Clare Palmer


On her book Animal Ethics in Context

Cover Interview of January 10, 2011

A close-up

I’d like a casual reader to start at the beginning, with the Introduction.  That’s because in the Introduction, using recent media stories, I set up the key debate I pursue in the book.

I suggest that we have conflicting views about the kinds of responsibilities we have to animals.  So, for instance, every year more than a million wildebeest migrate across Kenya’s Mara River.  In the process, a number of them—sometimes thousands of them—drown.  This mass migration, and the deaths that follow, has become a tourist spectacle.  But no one argues that the tourists or media pundits standing by should intervene to help the drowning wildebeest, even if their suffering is intense or long lasting.  We don’t say, in this case, that there’s a moral problem of “animal neglect.”

On the other hand, if domesticated animals are left to suffer—I cite a well-known case in the UK where a herd of domestic horses developed dehydration and untreated infections—there’s a moral outcry.  We react differently to animal suffering in different contexts: the idea that we can have different responsibilities towards animals with whom we have different relationships is already widely accepted.

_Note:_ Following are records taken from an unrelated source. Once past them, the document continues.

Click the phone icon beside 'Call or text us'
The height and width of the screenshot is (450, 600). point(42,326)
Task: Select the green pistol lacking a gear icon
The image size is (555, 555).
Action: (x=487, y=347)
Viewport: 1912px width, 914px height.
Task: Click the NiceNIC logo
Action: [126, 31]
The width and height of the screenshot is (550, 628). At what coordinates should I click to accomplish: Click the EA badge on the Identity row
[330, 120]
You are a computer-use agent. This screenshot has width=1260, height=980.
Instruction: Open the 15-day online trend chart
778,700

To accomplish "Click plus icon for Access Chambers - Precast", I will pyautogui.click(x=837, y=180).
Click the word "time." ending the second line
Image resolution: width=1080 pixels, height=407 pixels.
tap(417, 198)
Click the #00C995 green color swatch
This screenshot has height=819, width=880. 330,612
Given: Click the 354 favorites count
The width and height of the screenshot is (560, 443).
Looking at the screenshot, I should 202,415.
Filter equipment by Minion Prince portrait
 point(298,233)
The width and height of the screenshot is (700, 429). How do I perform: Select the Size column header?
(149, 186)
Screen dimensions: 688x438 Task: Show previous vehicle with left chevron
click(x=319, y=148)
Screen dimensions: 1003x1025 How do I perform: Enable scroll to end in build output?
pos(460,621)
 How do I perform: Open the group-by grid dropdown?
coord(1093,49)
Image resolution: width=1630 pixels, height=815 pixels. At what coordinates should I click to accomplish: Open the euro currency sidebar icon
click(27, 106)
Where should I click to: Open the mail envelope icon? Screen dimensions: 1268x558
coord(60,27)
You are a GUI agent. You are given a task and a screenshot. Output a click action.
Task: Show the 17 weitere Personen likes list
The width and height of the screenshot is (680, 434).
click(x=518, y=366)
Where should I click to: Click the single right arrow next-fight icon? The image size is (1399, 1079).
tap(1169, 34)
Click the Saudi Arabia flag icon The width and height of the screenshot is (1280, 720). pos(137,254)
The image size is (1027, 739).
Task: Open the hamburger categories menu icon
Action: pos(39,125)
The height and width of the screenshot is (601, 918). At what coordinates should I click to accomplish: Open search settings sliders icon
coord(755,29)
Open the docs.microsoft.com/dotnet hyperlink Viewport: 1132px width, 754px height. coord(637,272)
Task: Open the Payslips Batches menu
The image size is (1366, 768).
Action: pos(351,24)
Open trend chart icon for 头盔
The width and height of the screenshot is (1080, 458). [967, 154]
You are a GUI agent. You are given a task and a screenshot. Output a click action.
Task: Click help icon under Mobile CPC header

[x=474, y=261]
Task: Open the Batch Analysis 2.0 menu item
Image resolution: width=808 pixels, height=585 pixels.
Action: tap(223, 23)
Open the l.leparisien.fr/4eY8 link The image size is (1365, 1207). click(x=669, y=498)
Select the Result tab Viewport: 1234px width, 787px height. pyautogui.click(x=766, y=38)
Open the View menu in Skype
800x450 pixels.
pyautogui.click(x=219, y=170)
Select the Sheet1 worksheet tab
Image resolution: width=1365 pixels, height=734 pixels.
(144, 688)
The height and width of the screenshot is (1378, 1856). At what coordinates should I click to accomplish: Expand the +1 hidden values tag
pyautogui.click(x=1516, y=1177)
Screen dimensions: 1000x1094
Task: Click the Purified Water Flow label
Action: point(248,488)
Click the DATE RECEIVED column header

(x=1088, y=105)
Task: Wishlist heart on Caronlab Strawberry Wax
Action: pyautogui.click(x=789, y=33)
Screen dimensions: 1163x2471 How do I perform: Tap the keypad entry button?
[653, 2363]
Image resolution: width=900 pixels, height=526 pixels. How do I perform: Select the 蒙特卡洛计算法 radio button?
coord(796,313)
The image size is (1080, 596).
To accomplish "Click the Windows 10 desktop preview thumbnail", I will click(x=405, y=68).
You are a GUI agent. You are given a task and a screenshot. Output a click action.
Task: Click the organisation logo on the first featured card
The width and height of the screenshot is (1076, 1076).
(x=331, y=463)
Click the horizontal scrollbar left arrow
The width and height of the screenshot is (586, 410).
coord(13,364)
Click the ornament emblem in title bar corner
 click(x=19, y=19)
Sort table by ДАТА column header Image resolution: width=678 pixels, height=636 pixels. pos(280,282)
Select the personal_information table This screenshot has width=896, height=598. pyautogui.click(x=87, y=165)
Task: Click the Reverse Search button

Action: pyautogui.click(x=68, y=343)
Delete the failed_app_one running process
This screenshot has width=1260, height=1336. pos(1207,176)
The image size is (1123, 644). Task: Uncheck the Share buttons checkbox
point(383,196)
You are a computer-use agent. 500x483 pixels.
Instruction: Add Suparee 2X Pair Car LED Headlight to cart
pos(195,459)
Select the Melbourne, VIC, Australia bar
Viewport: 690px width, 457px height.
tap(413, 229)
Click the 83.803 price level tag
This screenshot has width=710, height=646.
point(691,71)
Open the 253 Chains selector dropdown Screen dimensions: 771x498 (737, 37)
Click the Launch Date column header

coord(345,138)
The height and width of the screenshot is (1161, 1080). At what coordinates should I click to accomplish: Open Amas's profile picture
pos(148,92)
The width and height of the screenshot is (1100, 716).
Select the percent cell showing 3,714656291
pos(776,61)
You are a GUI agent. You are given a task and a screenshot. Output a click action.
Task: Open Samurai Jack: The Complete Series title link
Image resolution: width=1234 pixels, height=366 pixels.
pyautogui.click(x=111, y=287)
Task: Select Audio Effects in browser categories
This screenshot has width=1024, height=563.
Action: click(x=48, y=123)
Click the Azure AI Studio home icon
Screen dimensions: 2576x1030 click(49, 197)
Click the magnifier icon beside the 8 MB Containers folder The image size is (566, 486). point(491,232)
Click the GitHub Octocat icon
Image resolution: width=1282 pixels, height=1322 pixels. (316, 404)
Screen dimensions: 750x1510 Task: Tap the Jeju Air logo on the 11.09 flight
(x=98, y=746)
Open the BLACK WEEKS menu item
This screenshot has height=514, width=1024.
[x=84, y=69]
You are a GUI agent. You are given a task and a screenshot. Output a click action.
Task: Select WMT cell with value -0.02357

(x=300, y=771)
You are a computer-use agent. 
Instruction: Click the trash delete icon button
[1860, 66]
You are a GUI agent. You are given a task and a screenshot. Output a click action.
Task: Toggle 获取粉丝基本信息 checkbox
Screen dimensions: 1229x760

But we can also make sense of a competing idea: that beings who have similar capacities should be treated the same.  The UK Vegetarian Society, for instance, has been running a campaign called The Butcher’s Cat, which has as its slogan “Why do we make pets out of some animals and mincemeat out of others?” (You can see the graphics for this at The underlying idea here is that if we wouldn’t butcher Kitty the cat for Sunday lunch, then we shouldn’t butcher Daisy the cow either.  Whatever you think about this particular case, it’s hard to resist the argument from consistency: if something’s owed to one animal, it’s owed to all animals that are relevantly the same.  Yet this appears to run directly counter to the idea of contextual responsibility.

These conflicting ideas set up the debate in Animal Ethics in Context.  I’m hoping that by encountering these cases in the Introduction, readers will see the pull of both ideas, and so be more sympathetic to the project of the book as a whole.